Simulations of dimensionally reduced effective theories of high temperature QCD

Quantum chromodynamics (QCD) is the theory describing interaction between quarks and gluons. At low temperatures, quarks are confined forming hadrons, e.g. protons and neutrons. However, at extremely high temperatures the hadrons break apart and the matter transforms into plasma of individual quarks and gluons. In this theses the quark gluon plasma (QGP) phase of QCD is studied using lattice techniques in the framework of dimensionally reduced effective theories EQCD and MQCD. Two quantities are in particular interest: the pressure (or grand potential) and the quark number susceptibility. At high temperatures the pressure admits a generalised coupling constant expansion, where some coefficients are non-perturbative. We determine the first such contribution of order g^6 by performing lattice simulations in MQCD. This requires high precision lattice calculations, which we perform with different number of colors N_c to obtain N_c-dependence on the coefficient.
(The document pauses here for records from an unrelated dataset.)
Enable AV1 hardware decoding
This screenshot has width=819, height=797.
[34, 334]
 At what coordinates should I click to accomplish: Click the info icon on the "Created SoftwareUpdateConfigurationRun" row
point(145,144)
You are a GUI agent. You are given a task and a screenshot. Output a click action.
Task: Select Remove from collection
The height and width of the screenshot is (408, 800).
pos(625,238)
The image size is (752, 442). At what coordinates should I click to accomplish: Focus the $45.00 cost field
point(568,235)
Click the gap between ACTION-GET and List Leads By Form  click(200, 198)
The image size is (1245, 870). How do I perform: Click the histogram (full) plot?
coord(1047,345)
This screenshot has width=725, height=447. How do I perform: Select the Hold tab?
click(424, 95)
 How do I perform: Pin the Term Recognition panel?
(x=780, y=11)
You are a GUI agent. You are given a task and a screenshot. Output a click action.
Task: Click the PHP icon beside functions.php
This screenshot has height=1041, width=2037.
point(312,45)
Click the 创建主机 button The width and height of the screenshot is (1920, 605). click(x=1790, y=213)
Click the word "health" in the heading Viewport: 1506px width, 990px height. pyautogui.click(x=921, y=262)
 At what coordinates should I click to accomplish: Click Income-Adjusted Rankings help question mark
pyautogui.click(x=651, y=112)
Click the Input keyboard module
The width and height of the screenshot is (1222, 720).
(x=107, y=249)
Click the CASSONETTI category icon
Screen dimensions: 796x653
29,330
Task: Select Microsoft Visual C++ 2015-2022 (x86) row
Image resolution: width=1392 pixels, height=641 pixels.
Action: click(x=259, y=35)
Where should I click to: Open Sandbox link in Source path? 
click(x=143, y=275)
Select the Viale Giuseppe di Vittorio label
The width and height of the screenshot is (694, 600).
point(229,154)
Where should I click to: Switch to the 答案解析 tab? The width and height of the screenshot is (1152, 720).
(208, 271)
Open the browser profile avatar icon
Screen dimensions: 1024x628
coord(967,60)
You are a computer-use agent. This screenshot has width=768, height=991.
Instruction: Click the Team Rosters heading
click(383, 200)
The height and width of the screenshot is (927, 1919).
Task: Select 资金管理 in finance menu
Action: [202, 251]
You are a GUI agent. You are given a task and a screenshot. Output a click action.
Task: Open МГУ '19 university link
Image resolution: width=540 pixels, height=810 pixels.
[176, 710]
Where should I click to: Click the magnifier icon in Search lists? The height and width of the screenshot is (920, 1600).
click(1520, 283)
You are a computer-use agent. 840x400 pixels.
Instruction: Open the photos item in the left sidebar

The quark number susceptibility is studied by performing lattice simulations in EQCD. We measure both flavor singlet (diagonal) and non-singlet (off-diagonal) quark number susceptibilities. The finite chemical potential results are optained using analytic continuation. The diagonal susceptibility approaches the perturbative result above 20T_c$, but below that temperature we observe significant deviations. The results agree well with 4d lattice data down to temperatures 2T_c.